Register Custom Model
POST /api/engine/models/register{
"name": "My Model",
"path": "/absolute/path/to/model",
"url": "https://huggingface.co/..."
}Scan Directory
POST /api/engine/models/scan{ "path": "/path/to/models/directory" }Auto-discovers and registers all valid MLX models in the directory.
Get Active Model
GET /api/engine/models/activeReturns the currently loaded model with id, name, size, path, architecture, context_window, and is_vision. Returns { "model": null } if no model is loaded.
Load Model
POST /api/engine/models/load{ "model_id": "model-uuid", "kv_quantization": 4 }Loads model into MLX memory. Returns context_window and architecture if available. Only one model can be loaded at a time.

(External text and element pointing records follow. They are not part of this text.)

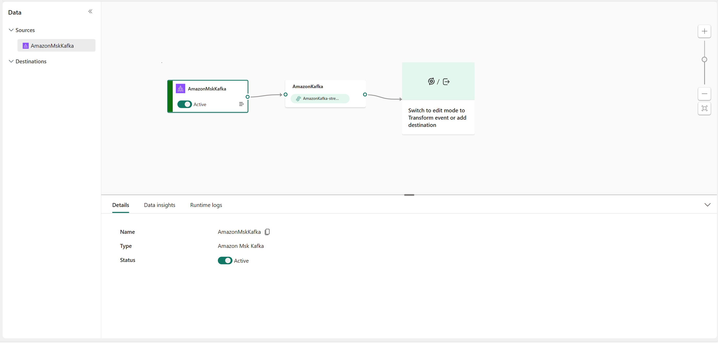Open the Runtime logs tab
This screenshot has height=343, width=718.
[x=206, y=205]
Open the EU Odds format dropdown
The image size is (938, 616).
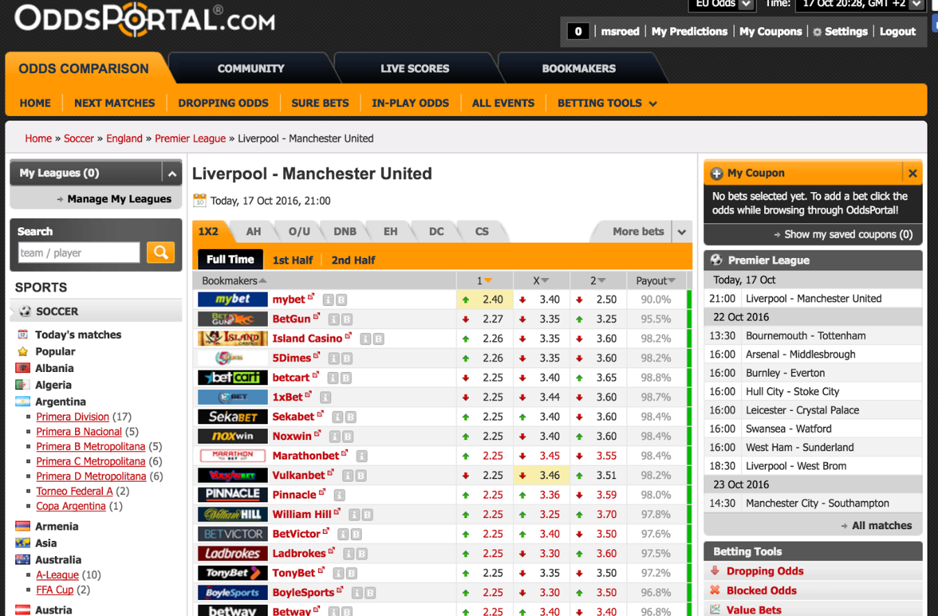pyautogui.click(x=722, y=5)
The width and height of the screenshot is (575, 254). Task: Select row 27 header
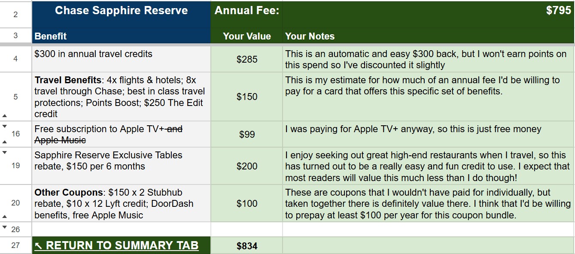coord(16,245)
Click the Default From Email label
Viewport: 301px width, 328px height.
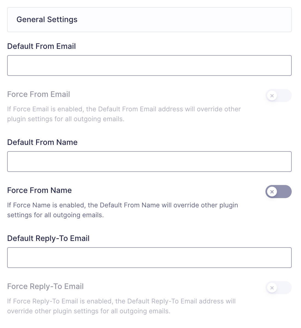41,46
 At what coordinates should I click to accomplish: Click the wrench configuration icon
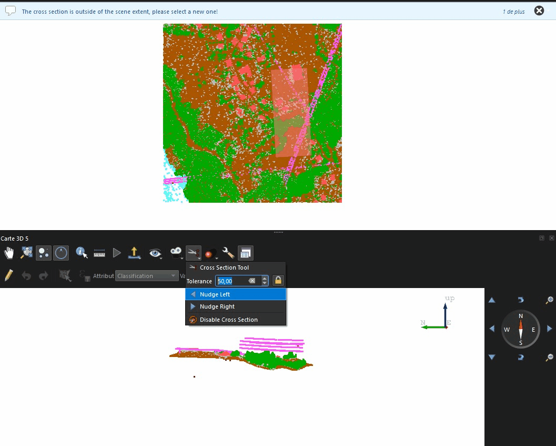(228, 253)
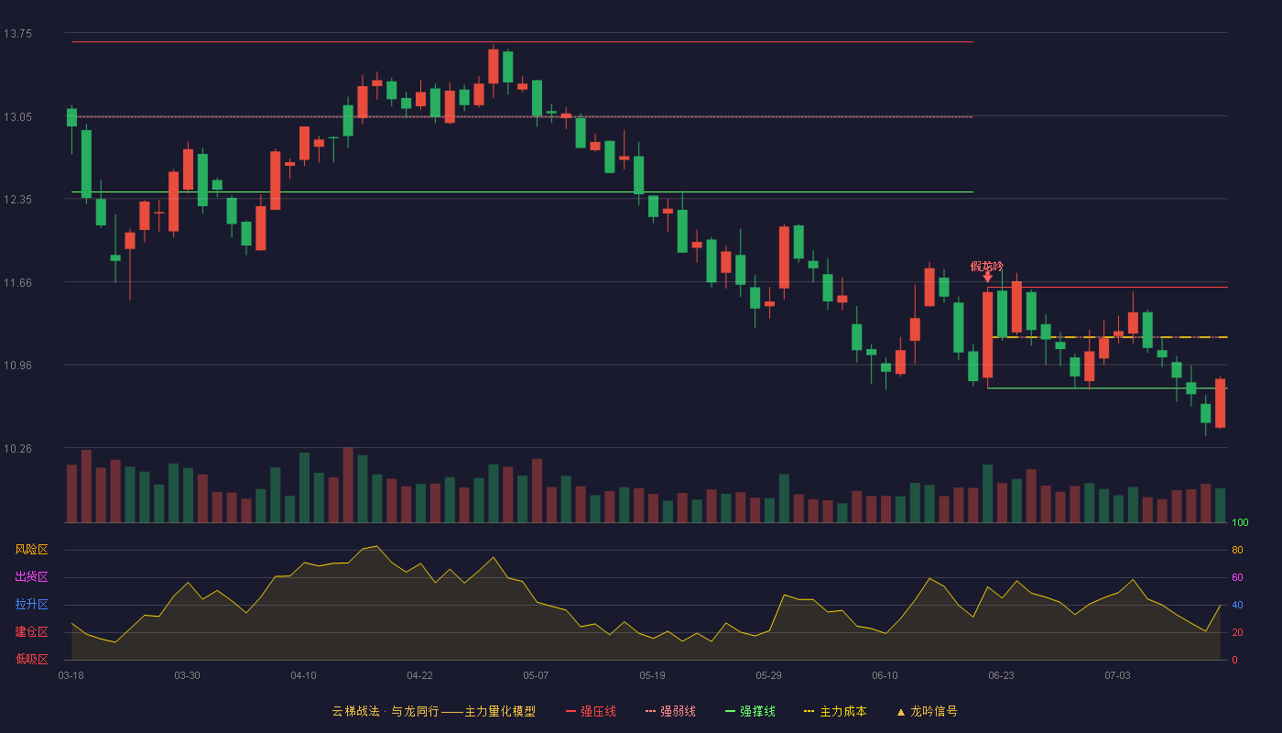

kv_quantization: optional, 4 or 8. Enables KV-cache quantization during generation. Omit for no quantization.
Unload Model
POST /api/engine/models/unloadFrees model from memory.
List Adapters
GET /api/engine/models/adaptersReturns models where is_finetuned is true.
Export Model
POST /api/engine/models/export{
"model_id": "adapter-uuid",
"output_path": "/path/to/output",
"q_bits": 4
}q_bits: valid values are 0, 2, 3, 4, 6, 8. 0 = full precision.
Get Model Format
GET /api/engine/models/{model_id}/formatReturns model_type, has_chat_template, eos_token, bos_token, pad_token, and other tokenizer metadata. Useful for determining the chat template format before training.
Chat
Generate (SSE)
POST /api/engine/chat{
"model_id": "model-uuid",
"messages": [
{ "role": "user", "content": "Hello" }
],
"temperature": 0.7,
"max_tokens": 512,
"top_p": 0.9,
"repetition_penalty": 1.1,
"seed": null
}Returns a streaming SSE response. Each event is a JSON object with a text field. The engine uses mlx_lm.stream_generate with a persistent KV cache (make_prompt_cache / trim_prompt_cache) across turns. Common token prefixes are reused automatically.
messages[].content can be a string or an array of content parts (for vision models):
[
{ "type": "text", "text": "Describe this image" },
{ "type": "image_url", "image_url": { "url": "data:image/png;base64,..." } }
]Images must be under 20 MB.
Stop Generation
POST /api/engine/chat/stopSignals the active generation to stop. Returns { "status": "stopped" }.
Predict Completion
POST /api/engine/predict{
"model_id": "model-uuid",
"prompt": "def hello(",
"max_tokens": 50
}Non-streaming single-pass completion for inline code suggestions (ghost text). Returns { "text": "..." }.
Fine-Tuning
Start Fine-Tuning
POST /api/engine/finetune{
"model_id": "model-uuid",
"dataset_path": "/path/to/data.jsonl",
"job_name": "my-finetune",
"epochs": 3,
"learning_rate": 1e-4,
"batch_size": 1,
"lora_rank": 8,
"lora_alpha": 16.0,
"lora_dropout": 0.0,
"lora_layers": 8,
"max_seq_length": 512,
"seed": null
}Field ranges: epochs 1–100, batch_size 1–64, lora_rank 1–256, lora_layers 1–128, max_seq_length 64–32768.
Returns { "job_id": "...", "status": "running" }.
Get Job Status
GET /api/engine/jobs/{job_id}Returns current training state: step, epoch, loss, metrics, completion status.